Charts Courtesy of Trend Following Trades built on a NinjaTrader platform Click on an image to enlarge it.
Yesterday we gave the markets an upside bias as both the Bonds and Gold were trading lower yesterday morning and this usually signifies an upside day. The markets didn’t disappoint as the Dow traded up 56 points and the other indices traded higher as well. Today we aren’t dealing with a correlated market and our bias is neutral.
Could this change? Of Course. Remember anything can happen in a volatile market.
Yesterday the economic news reported was mainly positive. Unemployment Claims came in at 232K versus 240K expected and the Philly Fed Manufacturing Index came in better than expected as well. From our point of view all we did was to follow our rules of Market Correlation which told us that the markets would go higher yesterday and they did. Today we have no economic news to speak of so the question of the day is can Trump lay low for today and not cause a controversy? Only time will tell.

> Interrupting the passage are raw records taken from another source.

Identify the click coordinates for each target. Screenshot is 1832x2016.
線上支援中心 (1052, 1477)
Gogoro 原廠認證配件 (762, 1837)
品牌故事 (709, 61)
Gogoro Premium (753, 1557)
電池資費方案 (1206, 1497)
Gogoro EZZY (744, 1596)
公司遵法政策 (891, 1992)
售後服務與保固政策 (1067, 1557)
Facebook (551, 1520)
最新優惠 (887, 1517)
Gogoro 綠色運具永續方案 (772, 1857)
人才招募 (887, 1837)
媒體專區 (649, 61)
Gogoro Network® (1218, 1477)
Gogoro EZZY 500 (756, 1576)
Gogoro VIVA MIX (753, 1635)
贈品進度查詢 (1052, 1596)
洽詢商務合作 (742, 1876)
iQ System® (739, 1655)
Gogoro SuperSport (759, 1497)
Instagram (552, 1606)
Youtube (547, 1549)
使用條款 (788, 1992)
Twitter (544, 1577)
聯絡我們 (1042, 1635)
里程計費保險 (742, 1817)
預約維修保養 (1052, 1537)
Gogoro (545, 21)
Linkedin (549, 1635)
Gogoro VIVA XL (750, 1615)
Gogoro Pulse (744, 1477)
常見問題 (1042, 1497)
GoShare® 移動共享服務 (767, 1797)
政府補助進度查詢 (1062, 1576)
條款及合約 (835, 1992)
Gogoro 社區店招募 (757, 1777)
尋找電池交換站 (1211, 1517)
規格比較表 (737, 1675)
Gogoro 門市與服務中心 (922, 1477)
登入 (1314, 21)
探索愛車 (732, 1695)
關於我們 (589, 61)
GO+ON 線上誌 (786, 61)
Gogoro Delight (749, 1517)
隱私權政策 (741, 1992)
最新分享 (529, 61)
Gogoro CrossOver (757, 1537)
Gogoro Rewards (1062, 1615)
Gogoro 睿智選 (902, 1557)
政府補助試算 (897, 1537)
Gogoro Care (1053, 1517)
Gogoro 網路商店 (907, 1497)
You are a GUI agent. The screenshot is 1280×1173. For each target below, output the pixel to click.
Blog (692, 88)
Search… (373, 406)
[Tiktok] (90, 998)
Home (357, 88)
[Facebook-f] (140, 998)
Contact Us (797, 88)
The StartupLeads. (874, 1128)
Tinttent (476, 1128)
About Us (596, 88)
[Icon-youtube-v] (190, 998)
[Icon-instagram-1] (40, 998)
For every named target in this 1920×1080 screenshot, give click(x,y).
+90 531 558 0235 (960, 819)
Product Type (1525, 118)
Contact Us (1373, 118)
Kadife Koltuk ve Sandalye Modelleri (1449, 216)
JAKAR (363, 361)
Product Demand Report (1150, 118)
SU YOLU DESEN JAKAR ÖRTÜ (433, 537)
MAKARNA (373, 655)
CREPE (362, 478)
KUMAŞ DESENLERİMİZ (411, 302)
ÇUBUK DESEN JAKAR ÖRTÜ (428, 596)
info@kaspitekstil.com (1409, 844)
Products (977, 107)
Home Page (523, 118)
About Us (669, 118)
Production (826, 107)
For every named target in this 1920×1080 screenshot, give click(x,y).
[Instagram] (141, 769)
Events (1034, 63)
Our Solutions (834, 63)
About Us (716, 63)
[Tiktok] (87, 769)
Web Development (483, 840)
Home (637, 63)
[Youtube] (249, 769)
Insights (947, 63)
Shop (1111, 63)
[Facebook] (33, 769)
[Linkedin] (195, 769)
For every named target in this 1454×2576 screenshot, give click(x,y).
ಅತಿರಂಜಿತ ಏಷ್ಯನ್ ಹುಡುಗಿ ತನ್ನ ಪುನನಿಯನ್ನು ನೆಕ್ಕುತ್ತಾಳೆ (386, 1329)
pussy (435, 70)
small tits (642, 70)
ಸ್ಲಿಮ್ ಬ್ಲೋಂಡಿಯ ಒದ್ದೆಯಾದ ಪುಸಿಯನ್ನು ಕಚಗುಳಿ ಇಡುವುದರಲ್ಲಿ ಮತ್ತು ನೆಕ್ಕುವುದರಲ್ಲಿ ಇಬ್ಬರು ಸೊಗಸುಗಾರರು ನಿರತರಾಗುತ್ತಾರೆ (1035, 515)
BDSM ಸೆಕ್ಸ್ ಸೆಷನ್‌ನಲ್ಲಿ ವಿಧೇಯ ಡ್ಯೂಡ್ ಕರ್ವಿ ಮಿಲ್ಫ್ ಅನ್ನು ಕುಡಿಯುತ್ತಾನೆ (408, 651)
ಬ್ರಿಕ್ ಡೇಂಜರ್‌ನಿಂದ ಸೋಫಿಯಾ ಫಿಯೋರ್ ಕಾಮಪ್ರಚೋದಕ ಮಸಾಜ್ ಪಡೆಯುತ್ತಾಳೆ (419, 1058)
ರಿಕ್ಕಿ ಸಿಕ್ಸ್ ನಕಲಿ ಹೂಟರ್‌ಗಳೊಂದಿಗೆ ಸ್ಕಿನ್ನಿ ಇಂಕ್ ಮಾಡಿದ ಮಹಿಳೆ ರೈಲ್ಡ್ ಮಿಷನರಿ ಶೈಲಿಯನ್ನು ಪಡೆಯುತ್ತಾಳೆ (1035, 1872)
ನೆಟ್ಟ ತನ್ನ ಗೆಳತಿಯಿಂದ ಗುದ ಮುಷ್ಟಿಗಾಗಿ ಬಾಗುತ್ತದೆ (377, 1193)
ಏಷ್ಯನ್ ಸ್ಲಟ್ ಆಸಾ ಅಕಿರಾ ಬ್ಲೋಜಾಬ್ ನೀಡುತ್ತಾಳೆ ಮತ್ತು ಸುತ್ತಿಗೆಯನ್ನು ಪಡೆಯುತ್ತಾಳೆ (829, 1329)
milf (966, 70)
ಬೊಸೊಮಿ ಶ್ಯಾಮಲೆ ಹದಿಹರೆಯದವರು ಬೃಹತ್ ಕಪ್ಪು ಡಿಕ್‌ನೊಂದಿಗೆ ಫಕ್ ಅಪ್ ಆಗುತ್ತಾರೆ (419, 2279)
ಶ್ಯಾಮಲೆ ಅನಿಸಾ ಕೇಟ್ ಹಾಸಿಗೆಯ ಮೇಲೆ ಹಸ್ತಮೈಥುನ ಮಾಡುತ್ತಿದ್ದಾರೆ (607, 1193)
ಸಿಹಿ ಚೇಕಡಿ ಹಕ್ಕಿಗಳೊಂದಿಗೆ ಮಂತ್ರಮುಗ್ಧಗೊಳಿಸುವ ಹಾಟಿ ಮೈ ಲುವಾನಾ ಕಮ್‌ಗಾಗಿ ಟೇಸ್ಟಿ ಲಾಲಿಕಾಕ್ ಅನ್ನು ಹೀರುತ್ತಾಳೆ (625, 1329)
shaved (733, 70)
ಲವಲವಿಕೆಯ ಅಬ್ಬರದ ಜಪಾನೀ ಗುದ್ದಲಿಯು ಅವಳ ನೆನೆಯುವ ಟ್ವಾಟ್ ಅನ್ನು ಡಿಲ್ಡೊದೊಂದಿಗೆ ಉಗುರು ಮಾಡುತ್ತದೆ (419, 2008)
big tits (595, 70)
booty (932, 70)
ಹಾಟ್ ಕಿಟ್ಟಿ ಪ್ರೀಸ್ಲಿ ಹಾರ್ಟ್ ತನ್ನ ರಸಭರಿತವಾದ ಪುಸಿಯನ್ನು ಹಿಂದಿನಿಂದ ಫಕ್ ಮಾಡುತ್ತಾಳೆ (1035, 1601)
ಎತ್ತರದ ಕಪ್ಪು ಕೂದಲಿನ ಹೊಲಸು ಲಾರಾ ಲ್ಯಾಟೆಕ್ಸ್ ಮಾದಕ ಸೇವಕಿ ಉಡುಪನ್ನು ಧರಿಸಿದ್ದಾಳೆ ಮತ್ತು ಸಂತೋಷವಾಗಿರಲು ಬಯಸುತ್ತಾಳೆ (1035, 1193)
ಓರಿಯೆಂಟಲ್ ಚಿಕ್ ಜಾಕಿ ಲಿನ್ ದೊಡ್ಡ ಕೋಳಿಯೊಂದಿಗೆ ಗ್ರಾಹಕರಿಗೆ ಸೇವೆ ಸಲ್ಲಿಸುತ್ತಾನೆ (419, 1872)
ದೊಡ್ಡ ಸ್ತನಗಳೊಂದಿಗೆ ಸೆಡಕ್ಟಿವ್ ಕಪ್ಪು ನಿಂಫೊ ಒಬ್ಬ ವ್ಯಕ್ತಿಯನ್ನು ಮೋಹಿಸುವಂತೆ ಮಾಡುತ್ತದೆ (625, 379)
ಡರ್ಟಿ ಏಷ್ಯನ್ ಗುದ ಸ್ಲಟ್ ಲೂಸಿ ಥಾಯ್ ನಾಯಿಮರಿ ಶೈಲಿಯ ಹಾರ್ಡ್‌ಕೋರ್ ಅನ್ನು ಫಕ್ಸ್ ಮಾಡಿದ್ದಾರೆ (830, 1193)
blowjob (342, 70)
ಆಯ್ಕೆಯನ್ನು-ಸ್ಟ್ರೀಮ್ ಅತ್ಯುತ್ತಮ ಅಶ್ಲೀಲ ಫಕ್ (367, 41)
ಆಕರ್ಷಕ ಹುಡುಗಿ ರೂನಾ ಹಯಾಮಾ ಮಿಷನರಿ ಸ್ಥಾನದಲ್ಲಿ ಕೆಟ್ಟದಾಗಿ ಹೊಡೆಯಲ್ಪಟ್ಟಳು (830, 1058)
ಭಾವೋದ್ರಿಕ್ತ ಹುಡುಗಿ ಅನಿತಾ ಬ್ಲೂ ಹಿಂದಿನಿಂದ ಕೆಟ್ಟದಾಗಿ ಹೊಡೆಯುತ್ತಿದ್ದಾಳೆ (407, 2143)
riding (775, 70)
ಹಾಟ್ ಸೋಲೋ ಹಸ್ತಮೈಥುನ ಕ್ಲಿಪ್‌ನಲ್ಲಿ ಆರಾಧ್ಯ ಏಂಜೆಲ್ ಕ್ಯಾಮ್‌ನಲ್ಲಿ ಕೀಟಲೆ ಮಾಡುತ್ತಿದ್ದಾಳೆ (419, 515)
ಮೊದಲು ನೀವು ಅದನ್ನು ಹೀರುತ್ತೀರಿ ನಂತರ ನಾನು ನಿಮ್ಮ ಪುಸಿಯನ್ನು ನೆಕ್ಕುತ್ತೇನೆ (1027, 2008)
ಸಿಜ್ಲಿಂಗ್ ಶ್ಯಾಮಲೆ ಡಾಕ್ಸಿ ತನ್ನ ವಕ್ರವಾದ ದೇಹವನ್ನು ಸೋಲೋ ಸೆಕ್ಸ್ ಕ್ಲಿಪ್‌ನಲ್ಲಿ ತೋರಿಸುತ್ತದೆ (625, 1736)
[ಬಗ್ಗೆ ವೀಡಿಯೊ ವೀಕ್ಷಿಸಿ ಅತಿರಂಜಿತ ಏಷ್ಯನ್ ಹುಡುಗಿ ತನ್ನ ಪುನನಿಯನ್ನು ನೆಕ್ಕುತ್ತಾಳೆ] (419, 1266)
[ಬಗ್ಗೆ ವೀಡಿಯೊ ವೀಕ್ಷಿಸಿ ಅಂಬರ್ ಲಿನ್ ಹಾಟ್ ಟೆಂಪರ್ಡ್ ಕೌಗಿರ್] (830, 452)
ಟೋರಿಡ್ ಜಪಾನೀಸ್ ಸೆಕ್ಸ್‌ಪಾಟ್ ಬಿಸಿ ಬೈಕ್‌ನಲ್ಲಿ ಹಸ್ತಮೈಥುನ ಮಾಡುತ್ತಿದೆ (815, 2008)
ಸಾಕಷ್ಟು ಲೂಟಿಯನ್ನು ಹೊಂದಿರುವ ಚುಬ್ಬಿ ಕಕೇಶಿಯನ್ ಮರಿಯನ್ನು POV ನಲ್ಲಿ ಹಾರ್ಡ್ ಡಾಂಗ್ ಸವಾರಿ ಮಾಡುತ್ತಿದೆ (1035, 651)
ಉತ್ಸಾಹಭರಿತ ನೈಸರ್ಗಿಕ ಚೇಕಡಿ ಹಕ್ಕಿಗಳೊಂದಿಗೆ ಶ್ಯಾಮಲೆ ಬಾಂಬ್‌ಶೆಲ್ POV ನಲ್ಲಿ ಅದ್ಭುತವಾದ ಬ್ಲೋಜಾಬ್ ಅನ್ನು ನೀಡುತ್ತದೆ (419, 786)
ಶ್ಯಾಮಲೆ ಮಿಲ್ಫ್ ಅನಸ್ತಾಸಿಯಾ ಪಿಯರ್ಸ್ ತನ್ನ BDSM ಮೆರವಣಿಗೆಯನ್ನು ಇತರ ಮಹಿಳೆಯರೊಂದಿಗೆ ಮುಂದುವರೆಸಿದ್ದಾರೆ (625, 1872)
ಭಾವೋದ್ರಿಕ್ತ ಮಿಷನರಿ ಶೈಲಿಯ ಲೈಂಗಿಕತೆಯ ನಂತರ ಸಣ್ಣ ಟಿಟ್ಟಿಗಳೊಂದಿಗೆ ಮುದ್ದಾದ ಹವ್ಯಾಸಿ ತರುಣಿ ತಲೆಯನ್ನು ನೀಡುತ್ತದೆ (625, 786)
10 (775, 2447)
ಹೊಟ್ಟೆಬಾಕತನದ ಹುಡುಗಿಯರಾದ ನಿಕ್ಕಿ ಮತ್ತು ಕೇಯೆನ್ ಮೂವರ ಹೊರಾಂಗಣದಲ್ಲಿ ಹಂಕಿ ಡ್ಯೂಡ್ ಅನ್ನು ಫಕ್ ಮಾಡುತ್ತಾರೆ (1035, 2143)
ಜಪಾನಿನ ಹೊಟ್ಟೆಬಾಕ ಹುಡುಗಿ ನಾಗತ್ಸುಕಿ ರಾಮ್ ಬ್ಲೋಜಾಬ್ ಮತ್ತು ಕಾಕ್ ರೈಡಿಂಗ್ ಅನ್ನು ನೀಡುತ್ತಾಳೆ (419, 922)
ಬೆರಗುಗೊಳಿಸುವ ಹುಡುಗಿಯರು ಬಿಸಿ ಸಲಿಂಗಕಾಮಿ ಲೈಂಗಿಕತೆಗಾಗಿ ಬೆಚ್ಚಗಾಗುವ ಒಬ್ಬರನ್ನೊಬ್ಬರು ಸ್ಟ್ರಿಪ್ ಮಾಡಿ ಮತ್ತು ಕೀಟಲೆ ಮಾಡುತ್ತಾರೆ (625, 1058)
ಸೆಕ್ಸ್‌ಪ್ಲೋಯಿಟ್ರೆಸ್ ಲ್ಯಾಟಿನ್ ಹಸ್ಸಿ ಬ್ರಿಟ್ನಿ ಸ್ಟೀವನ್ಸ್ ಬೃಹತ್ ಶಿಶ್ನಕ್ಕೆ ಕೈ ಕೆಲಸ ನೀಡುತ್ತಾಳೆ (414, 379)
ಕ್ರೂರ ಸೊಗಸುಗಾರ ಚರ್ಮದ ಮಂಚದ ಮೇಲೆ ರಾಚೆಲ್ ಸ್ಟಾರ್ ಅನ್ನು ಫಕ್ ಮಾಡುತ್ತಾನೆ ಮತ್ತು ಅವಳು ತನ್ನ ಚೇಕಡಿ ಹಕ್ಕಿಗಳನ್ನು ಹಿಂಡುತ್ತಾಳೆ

Trading performance displayed herein is hypothetical. The following Commodity Futures Trading Commission (CFTC) disclaimer should be noted.
Hypothetical performance results have many inherent limitations, some of which are described below. No representation is being made that any account will or is likely to achieve profits or losses similar to those shown.
In fact, there are frequently sharp differences between hypothetical performance results and the actual results subsequently achieved by any particular trading program. One of the limitations of hypothetical performance trading results is that they are generally prepared with the benefit of hindsight.
In addition, hypothetical trading does not involve financial risk, and no hypothetical trading record can completely account for the impact of financial risk in actual trading. For example, the ability to withstand losses or to adhere to a particular trading program in spite of trading losses are material points which can also adversely affect actual trading results.
There are numerous other factors related to the markets in general or to the implementation of any specific trading program which cannot be fully accounted for in the preparation of hypothetical performance results and all of which can adversely affect actual trading results.
Trading in the commodities markets involves substantial risk and YOU CAN LOSE A LOT OF MONEY, and thus is not appropriate for everyone. You should carefully consider your financial condition before trading in these markets, and only risk capital should be used.
In addition, these markets are often liquid, making it difficult to execute orders at desired prices. Also, during periods of extreme volatility, trading in these markets may be halted due to so-called “circuit breakers” put in place by the CME to alleviate such volatility. In the event of a trading halt, it may be difficult or impossible to exit a losing position.